An exact valuation for Sinosoft is difficult to come to as the company trades in China, the accounts are in USD and the share price/dividend in GBX, however a very simplistic calculation using the most recent unaudited figures gives a share value of approximately 12p. With Sinosoft poised to take full advantage of what now appears to be an imminent Chinese recovery we should see the current share price (7 - 9p) climb back into double figures towards the end of 2009 reflecting the true value of the company. Whenever the Chinese government do decide to restart the SAT digitisation project then expect another 5-10p to be added to the share price, not just because of the SAT project itself but because it opens up a market of thousands of potential customers who need software to integrate with the government SAT system. In the Jiangsu province the Chinese government made it compulsory for all company export tax returns to be submitted digitally after they had implemented the new digitised system. Also, after implementing the SAT digitisation system in the Jiangsu province, as an indication of how well the project went Sinosoft were awarded additional e-government contracts worth RMB 5 million for the districts of Taizhou and Nantong cities. In many of these cases Sinosoft are the first to market and that by itself will give them a huge advantage for further enhancements and additions to these systems in years to come.

If I were to criticise Sinosoft then it would be to say that they appear to focus exclusively on the operation of the business without providing enough information and direction to shareholders and potential investors as to where they are taking the company in the future. Perhaps they prefer to let their results speak for themselves and maybe the company isn’t quite mature enough to really have found its feet yet. However this lack of information is what causes the share price to be undervalued, lagging behind events and reacting to news as it is announced by the company. Trading updates and results have a habit of shifting the share price either up or down significantly and this volatility may not appeal to all investors. As with a lot of AIM companies the lack of liquidity of the stock can also cause significant moves in the share price although in the current climate this is likely to cause a shortage of shares pushing the share price up.
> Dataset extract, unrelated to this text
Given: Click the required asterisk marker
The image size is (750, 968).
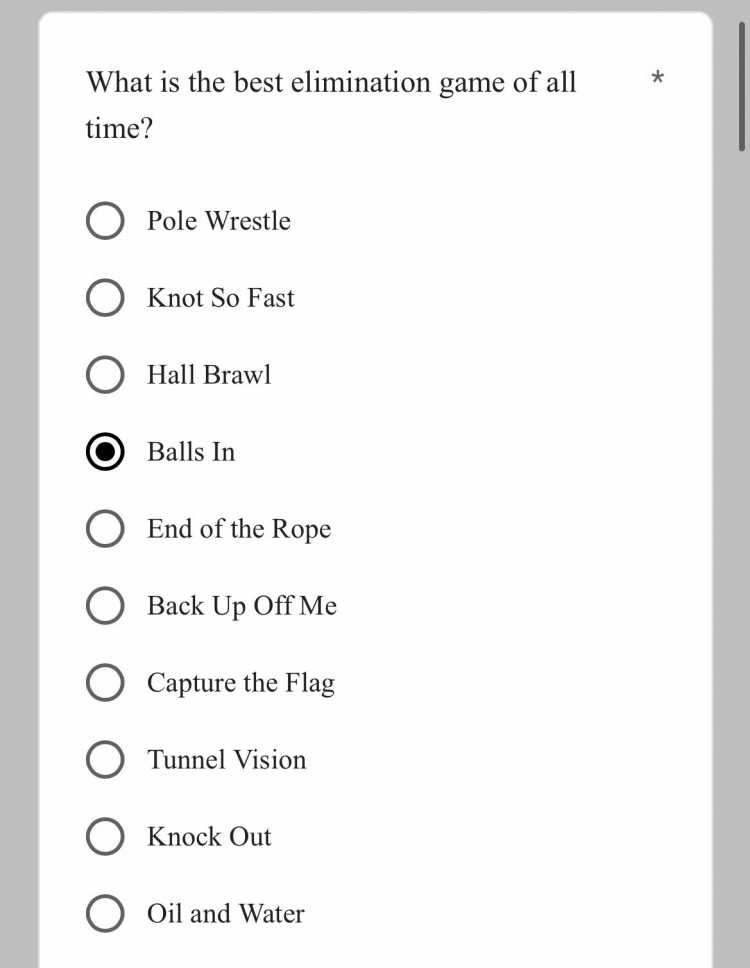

The present dividend level of 0.31p per share gives a yield of around 3.5% and costs Sinosoft a little over £500,000 a year to cover. This year’s profit is expected to be down from previous years due to the recession slowing Sinosoft’s progress but they should still easily be able to maintain the existing dividend and keep the dividend cover above two.

The potential for this company is significant and from the way that Sinosoft has managed itself over the past 12 months it looks like a company that will take maximum advantage of whatever situation presents itself. Looking to the next 12 to 18 months I would say that China’s economy should just be starting to get into its stride again presenting many more opportunities for Sinosoft to continue existing Export Tax and E-government programmes as well as diversifying further into other areas.

Verdict:

Short to medium term - definite HOLD and a tentative BUY but only up to 12p per share at the moment, then wait for trading updates and/or results from Sinosoft. I would say that shares in this company are quite hard to come by and so selling for a quick profit after the share price rises hoping to get back in later at a lower price should be avoided. The spread on this share is at times as much as 25% and the vast majority of shares are held either by the original company owners or long term (since flotation) investors.
Long term – BUY, if things go well for Sinosoft it should win more contracts as China’s economy expands and we could well see the share price rise back above the May 2006 peak of 36p and beyond within five years.

As always before investing, think long term and be both patient and realistic.